### [HOW TO COMPLETE THIS TASK]
Go to the line with "[button] (242, 40)" in the records below, then output it and each following line exactly, up to and including the line with "yohgaki (302, 311)". Skip pictures and add nothing.

### [SOURCE DATA]
———

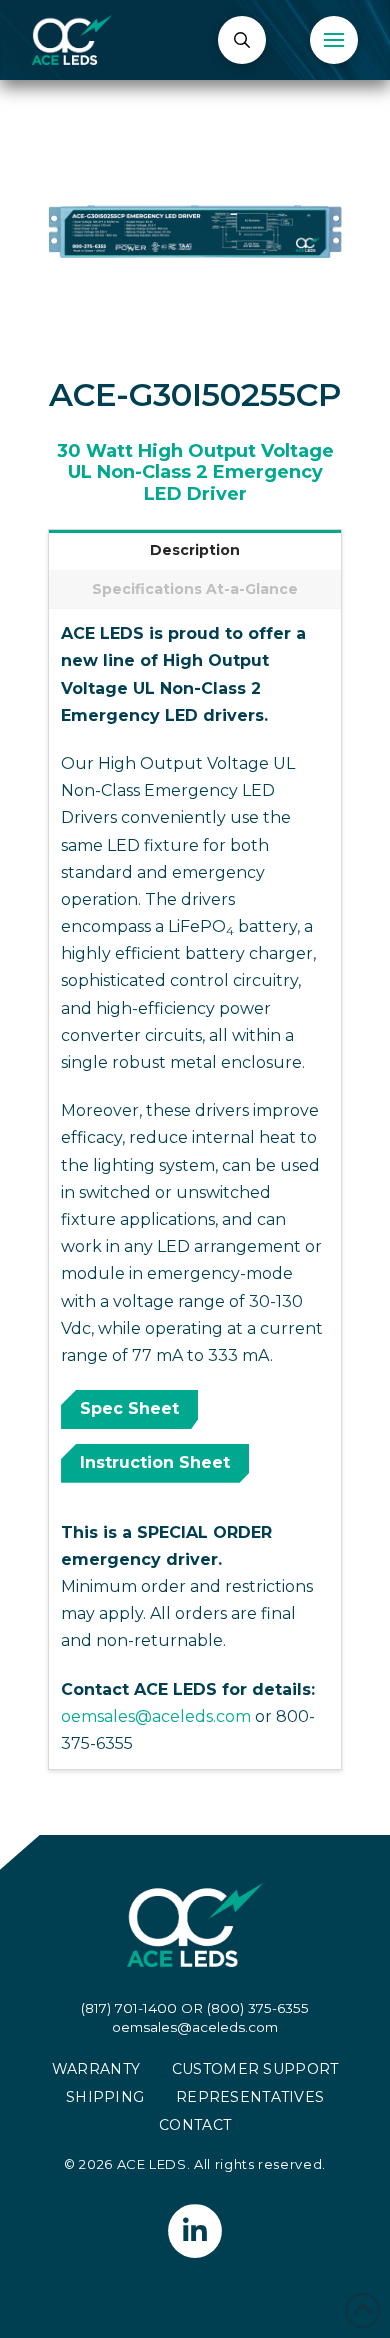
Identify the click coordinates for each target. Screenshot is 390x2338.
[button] (242, 40)
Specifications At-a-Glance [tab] (195, 589)
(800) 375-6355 (258, 2008)
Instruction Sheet (155, 1462)
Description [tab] (195, 550)
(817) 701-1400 (129, 2008)
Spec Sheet (129, 1408)
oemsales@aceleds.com (156, 1716)
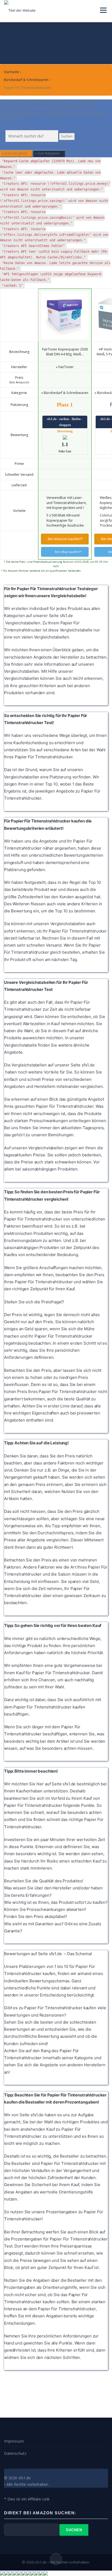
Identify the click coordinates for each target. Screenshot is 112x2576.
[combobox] (31, 136)
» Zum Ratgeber (48, 153)
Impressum (14, 2441)
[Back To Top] (56, 2559)
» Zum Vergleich (15, 153)
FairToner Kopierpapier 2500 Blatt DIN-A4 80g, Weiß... (65, 351)
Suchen (67, 136)
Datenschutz (15, 2453)
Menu (102, 10)
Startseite (11, 72)
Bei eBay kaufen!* (68, 552)
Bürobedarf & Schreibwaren (26, 79)
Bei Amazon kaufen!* (65, 538)
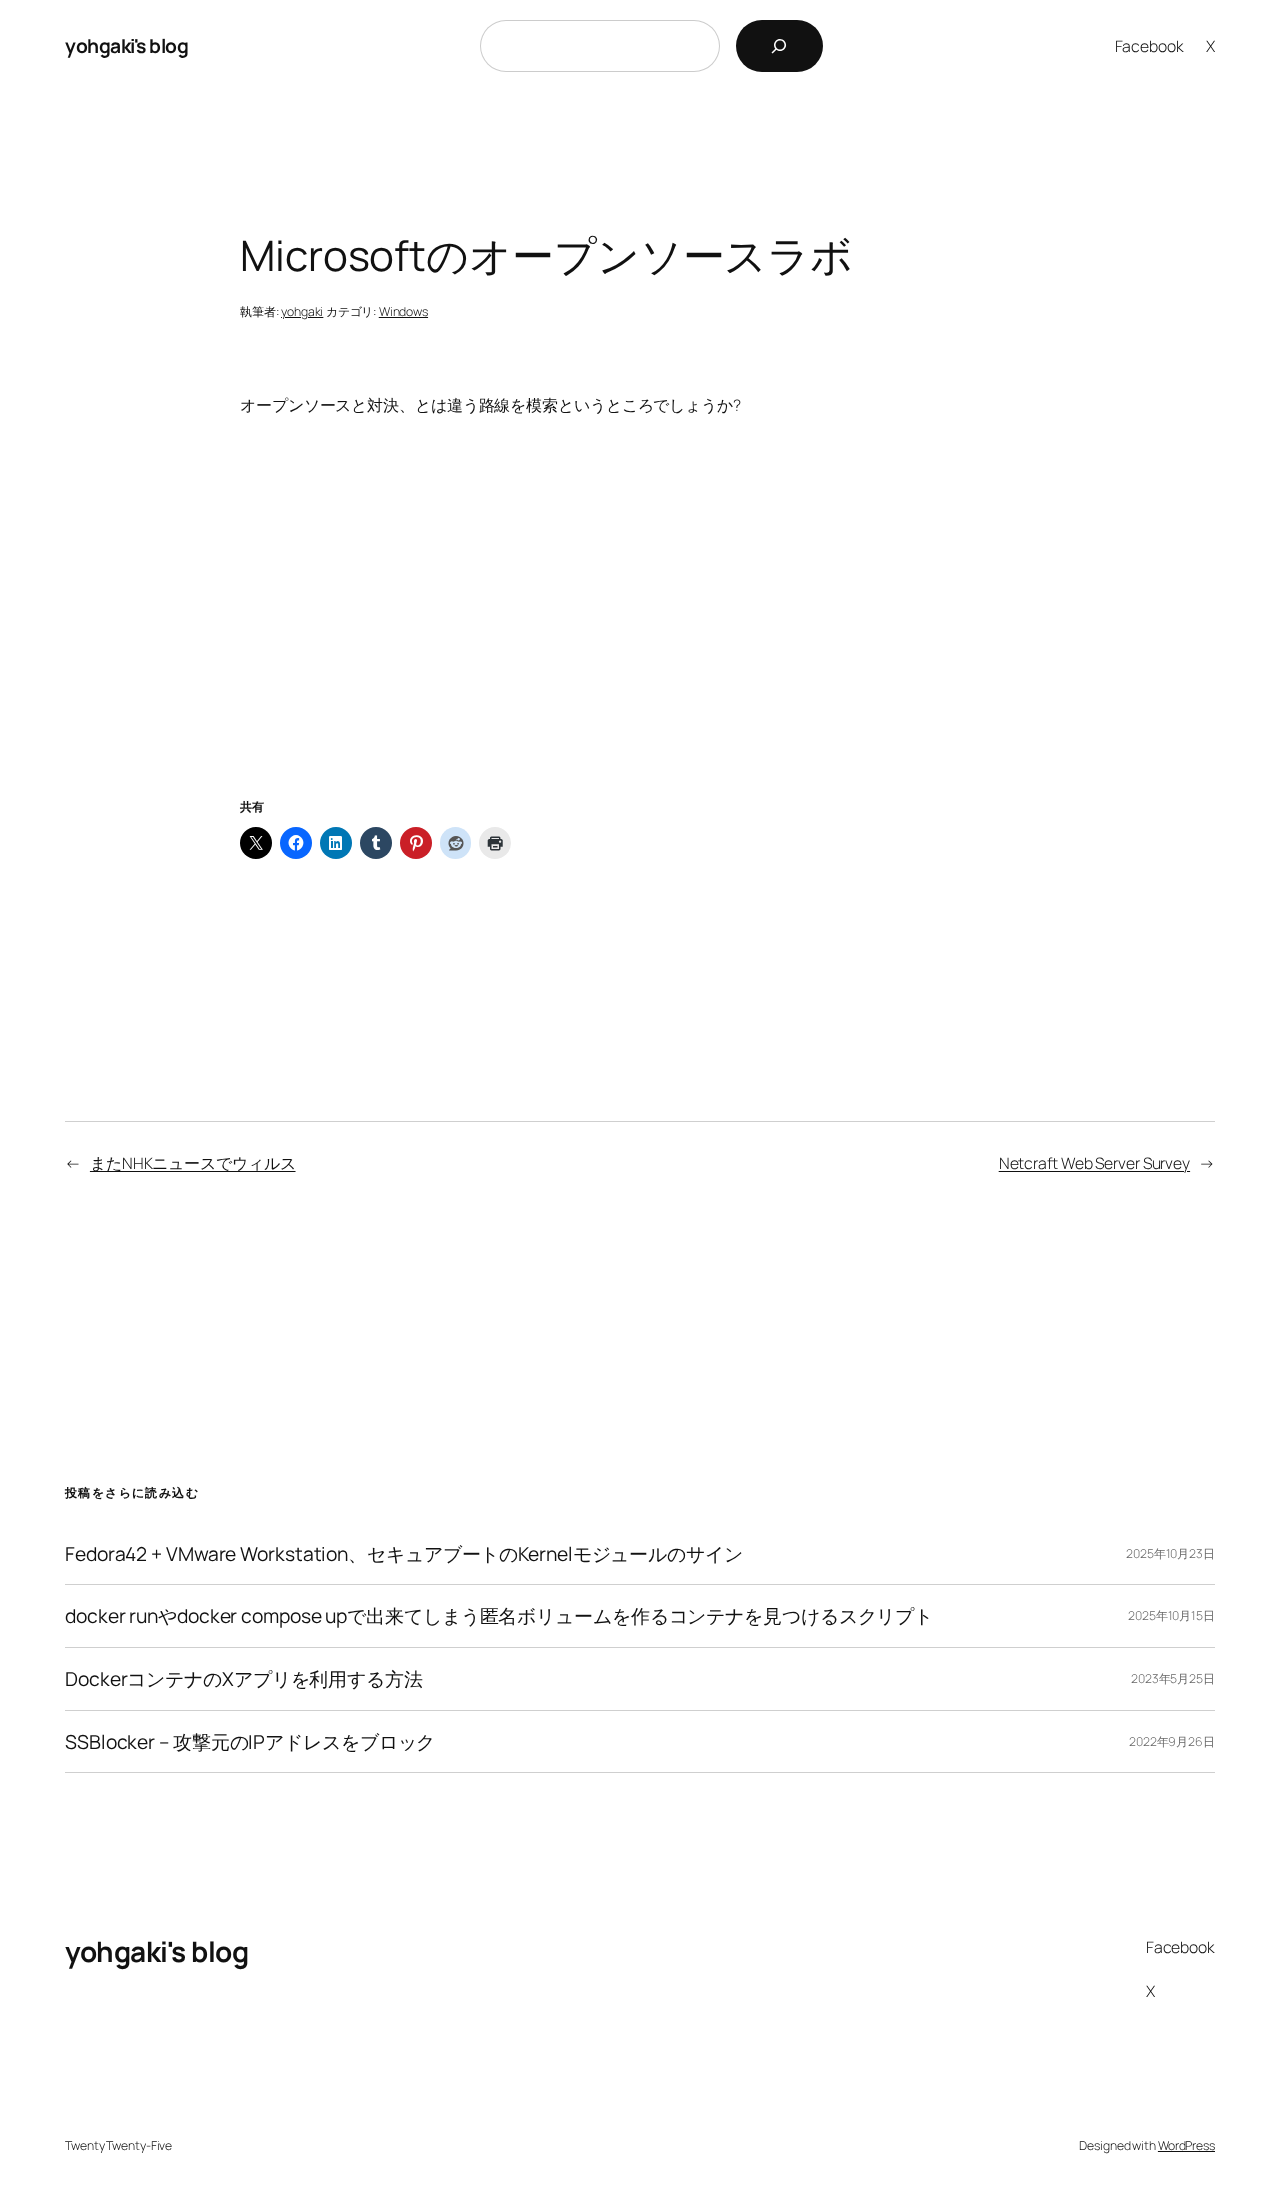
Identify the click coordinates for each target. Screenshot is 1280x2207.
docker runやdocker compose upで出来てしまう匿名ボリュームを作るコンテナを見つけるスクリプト (499, 1616)
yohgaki (302, 311)
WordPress (1186, 2145)
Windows (403, 311)
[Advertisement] (640, 632)
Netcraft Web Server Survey (1094, 1163)
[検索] (779, 46)
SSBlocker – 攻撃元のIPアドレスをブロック (250, 1742)
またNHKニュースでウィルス (193, 1163)
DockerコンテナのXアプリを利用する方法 (244, 1679)
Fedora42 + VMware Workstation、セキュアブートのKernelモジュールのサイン (404, 1554)
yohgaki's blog (126, 45)
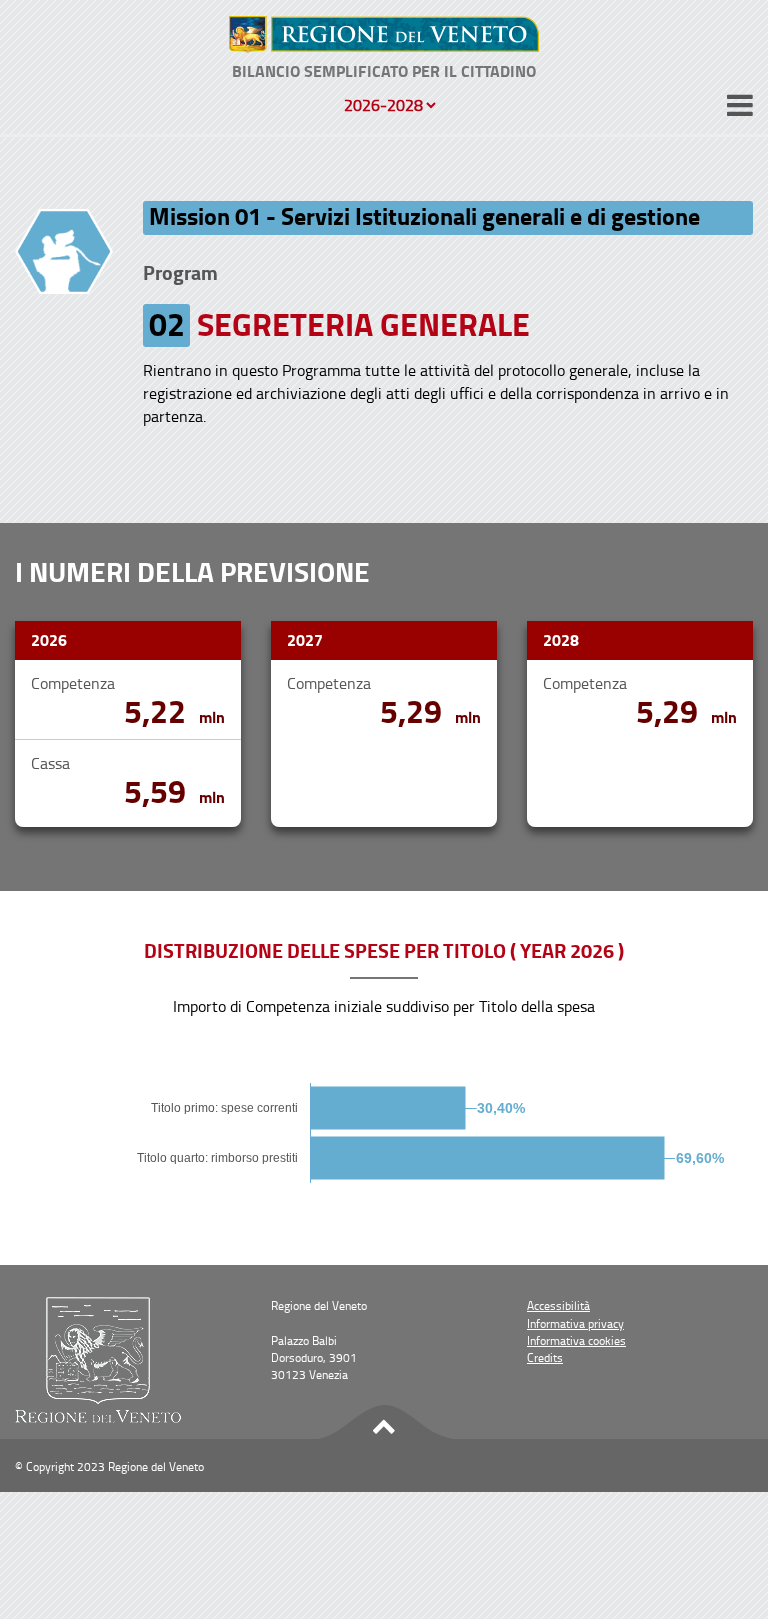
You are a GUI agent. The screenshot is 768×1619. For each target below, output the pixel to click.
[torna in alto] (384, 1423)
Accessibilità (558, 1305)
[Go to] (384, 34)
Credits (545, 1357)
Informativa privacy (575, 1323)
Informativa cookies (576, 1340)
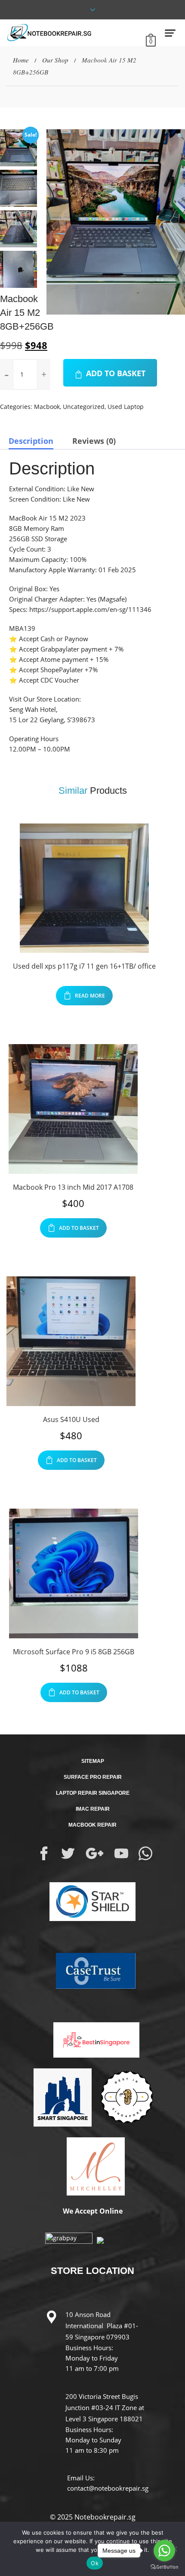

———

### [THE ANSWER]
[button] (242, 40)
Specifications At-a-Glance [tab] (195, 589)
(800) 375-6355 (258, 2008)
Instruction Sheet (155, 1462)
Description [tab] (195, 550)
(817) 701-1400 (129, 2008)
Spec Sheet (129, 1408)
oemsales@aceleds.com (156, 1716)
Identify the click coordinates for each target. Screenshot is 112x2576.
[combobox] (31, 136)
» Zum Ratgeber (48, 153)
Impressum (14, 2441)
[Back To Top] (56, 2559)
» Zum Vergleich (15, 153)
FairToner Kopierpapier 2500 Blatt DIN-A4 80g, Weiß... (65, 351)
Suchen (67, 136)
Datenschutz (15, 2453)
Menu (102, 10)
Startseite (11, 72)
Bei eBay kaufen!* (68, 552)
Bürobedarf & Schreibwaren (26, 79)
Bei Amazon kaufen!* (65, 538)
Identify the click coordinates for each target. Screenshot is 1280x2207.
docker runやdocker compose upで出来てしまう匿名ボリュームを作るコンテナを見つけるスクリプト (499, 1616)
yohgaki (302, 311)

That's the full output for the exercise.